§ Data shown
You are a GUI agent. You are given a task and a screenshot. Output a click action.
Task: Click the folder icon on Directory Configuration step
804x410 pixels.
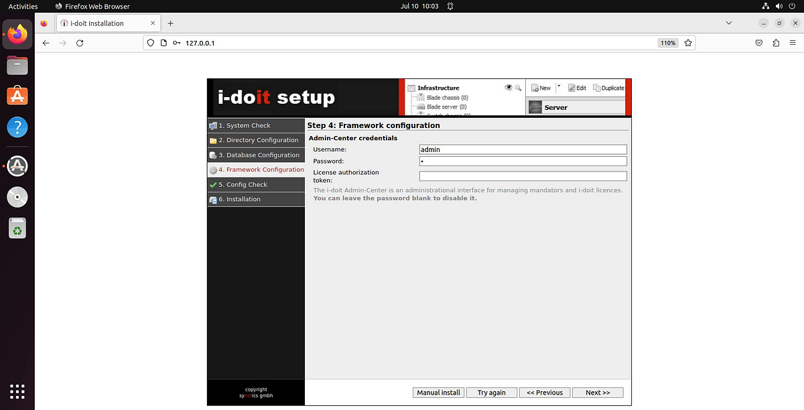(213, 140)
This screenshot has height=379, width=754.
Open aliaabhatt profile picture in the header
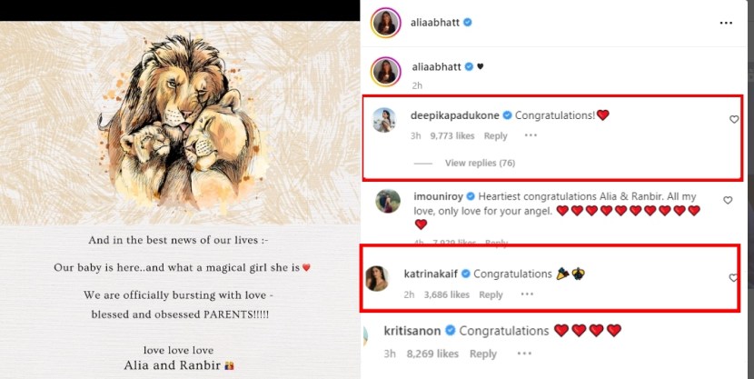(x=386, y=23)
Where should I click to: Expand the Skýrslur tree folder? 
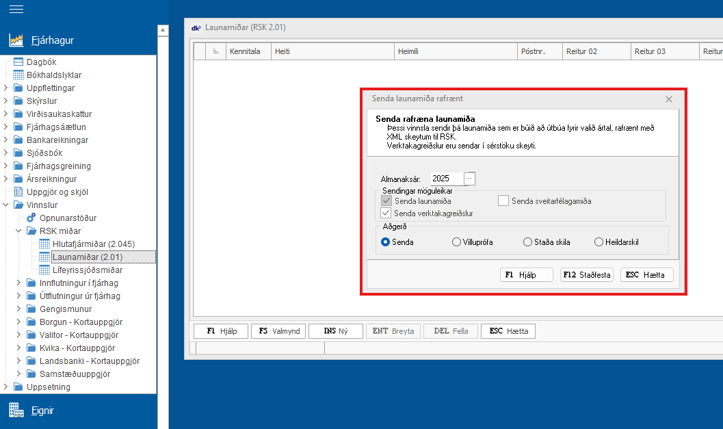[6, 101]
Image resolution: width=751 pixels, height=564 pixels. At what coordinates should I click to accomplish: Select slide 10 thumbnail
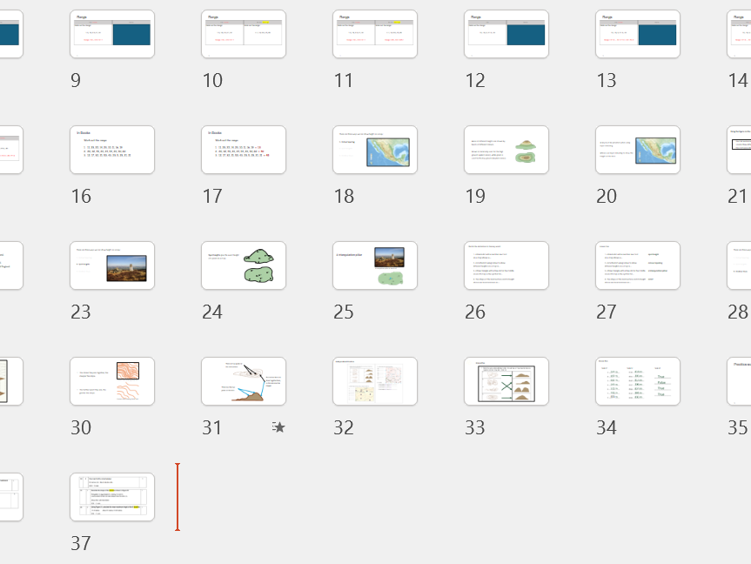tap(244, 35)
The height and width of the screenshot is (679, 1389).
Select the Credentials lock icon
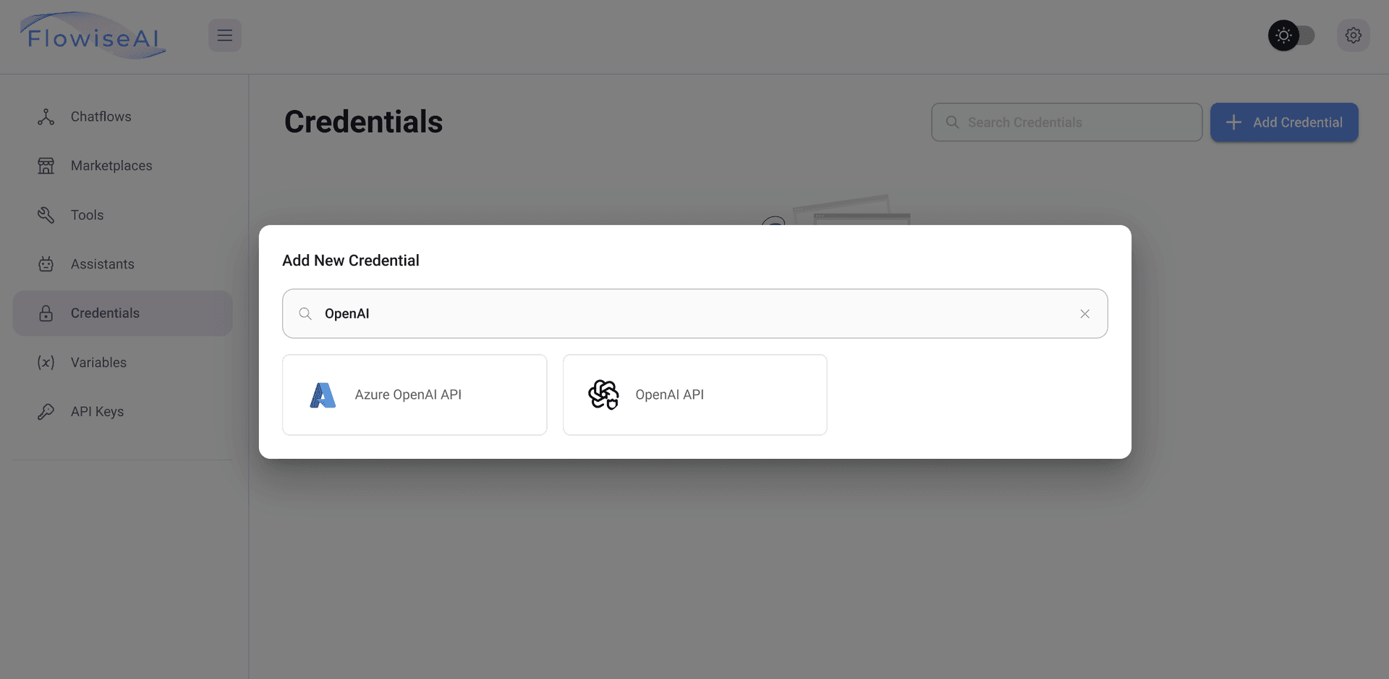point(46,313)
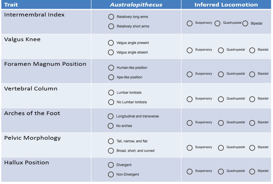Choose Quadrupedal for Valgus Knee row
The height and width of the screenshot is (184, 273).
221,50
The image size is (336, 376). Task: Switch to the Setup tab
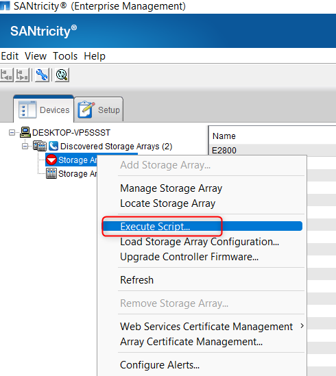tap(99, 110)
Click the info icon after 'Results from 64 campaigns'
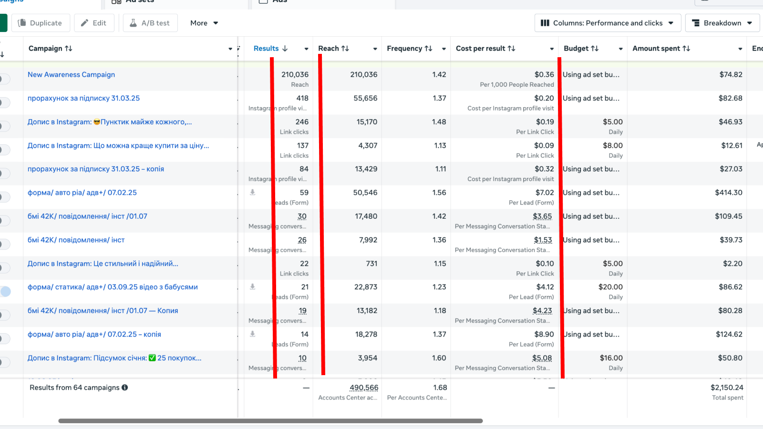The height and width of the screenshot is (429, 763). click(x=125, y=388)
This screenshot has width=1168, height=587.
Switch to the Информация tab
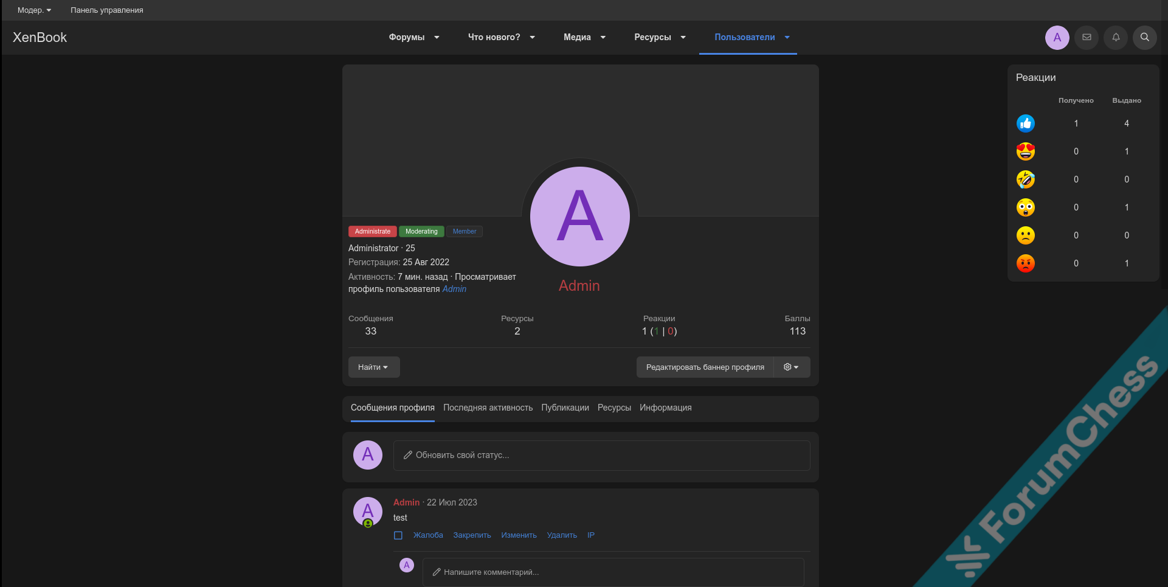(x=665, y=408)
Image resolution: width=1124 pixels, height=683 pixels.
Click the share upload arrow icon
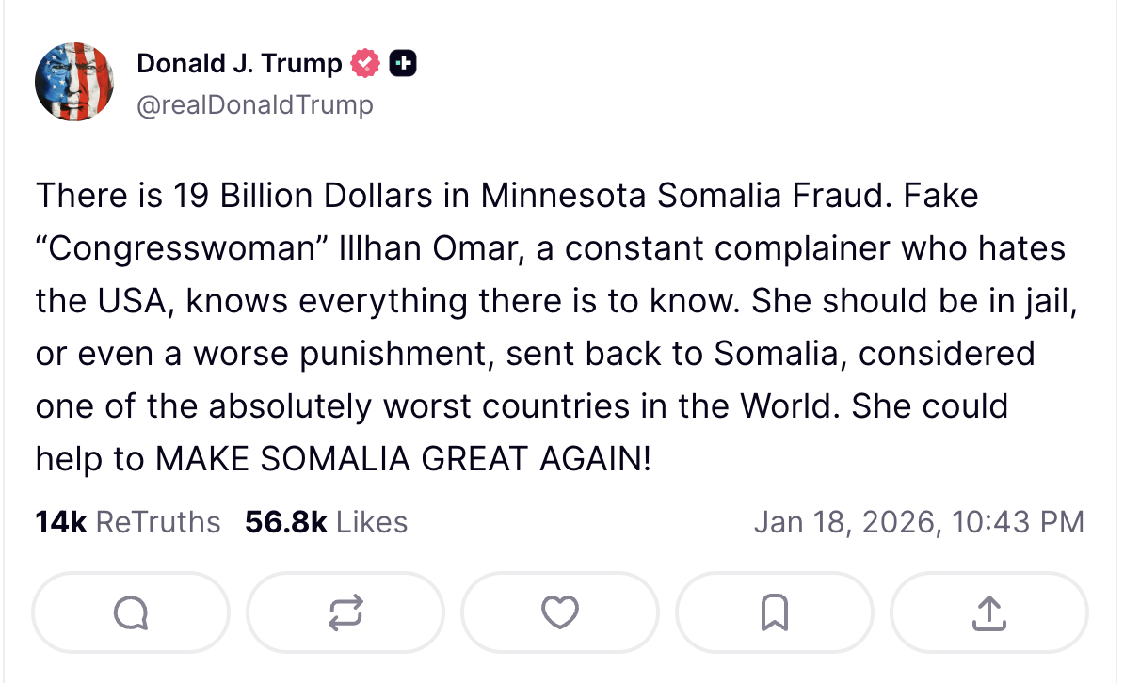pyautogui.click(x=988, y=613)
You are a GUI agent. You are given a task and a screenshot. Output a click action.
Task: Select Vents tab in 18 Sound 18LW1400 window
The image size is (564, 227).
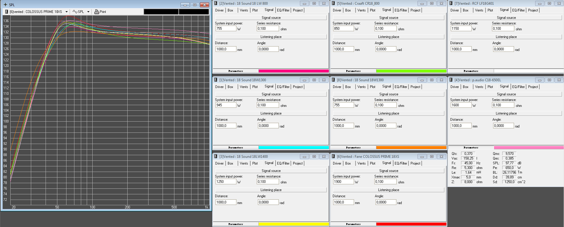(x=244, y=163)
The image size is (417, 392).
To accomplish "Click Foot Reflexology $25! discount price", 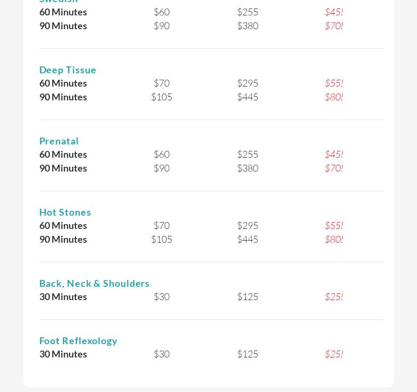I will click(x=334, y=354).

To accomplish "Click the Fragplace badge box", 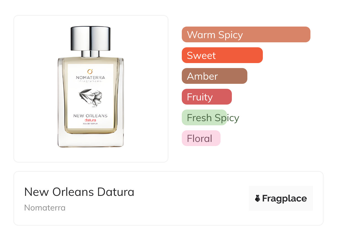I will [x=281, y=198].
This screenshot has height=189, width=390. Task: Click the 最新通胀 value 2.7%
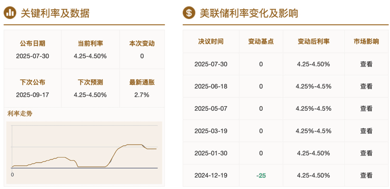point(142,95)
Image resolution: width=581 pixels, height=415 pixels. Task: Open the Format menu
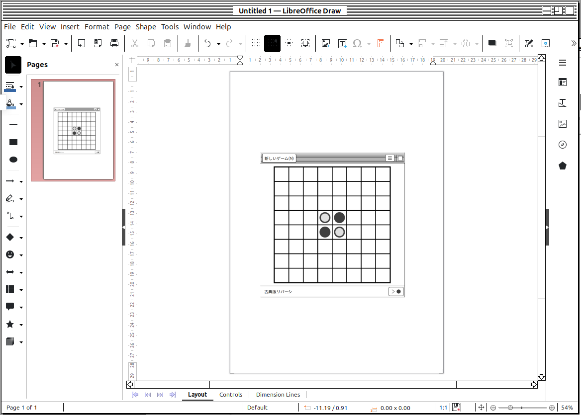click(x=97, y=27)
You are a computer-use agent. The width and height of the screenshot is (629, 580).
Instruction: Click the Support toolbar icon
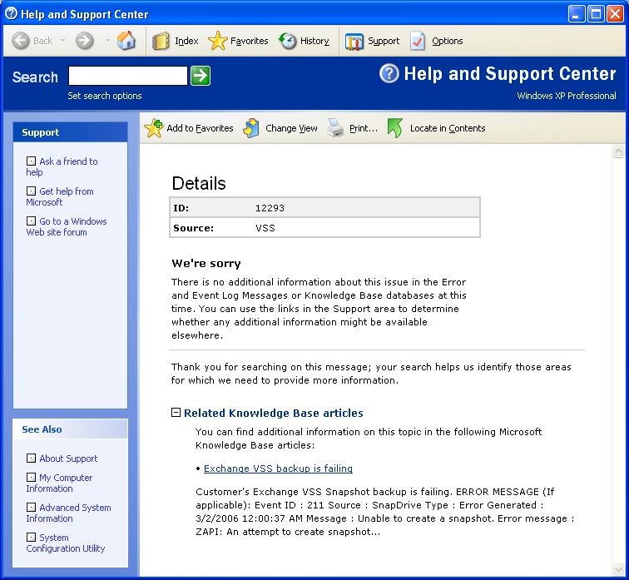354,42
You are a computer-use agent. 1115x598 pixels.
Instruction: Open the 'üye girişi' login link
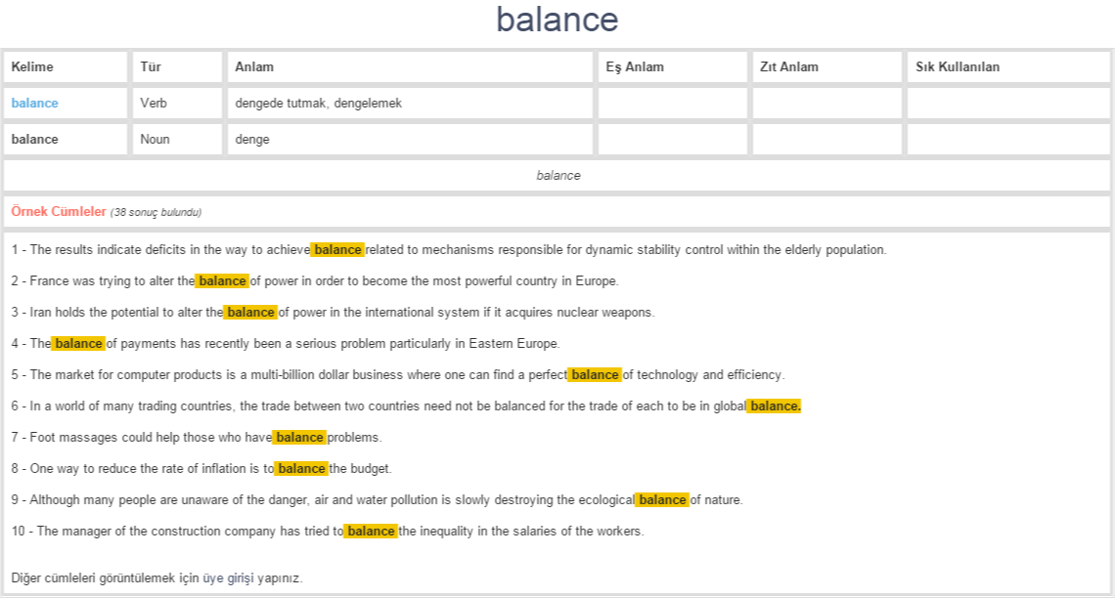pyautogui.click(x=228, y=578)
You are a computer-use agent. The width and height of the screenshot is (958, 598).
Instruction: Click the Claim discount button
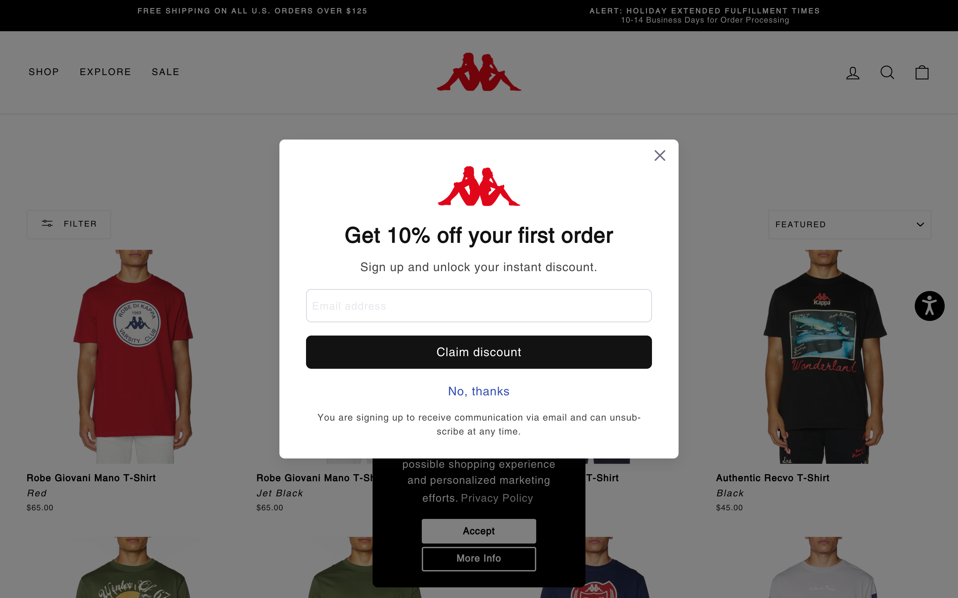479,352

§ What you need to do
Repeat each line word for word, from the one with "This screenshot has height=189, width=390." down to the last line of the data, and keep the pictures out of it.

§ Your response
This screenshot has height=189, width=390. Task: Click the 最新通胀 value 2.7%
point(142,95)
Image resolution: width=581 pixels, height=415 pixels. Task: Open the Format menu
click(x=97, y=27)
You are a computer-use agent. The width and height of the screenshot is (629, 580).
Instruction: Click the Support toolbar icon
354,42
You are a computer-use agent. 1115x598 pixels.
Instruction: Open the 'üye girişi' login link
pyautogui.click(x=228, y=578)
You are a computer-use agent. The width and height of the screenshot is (958, 598).
Instruction: Click the Claim discount button
479,352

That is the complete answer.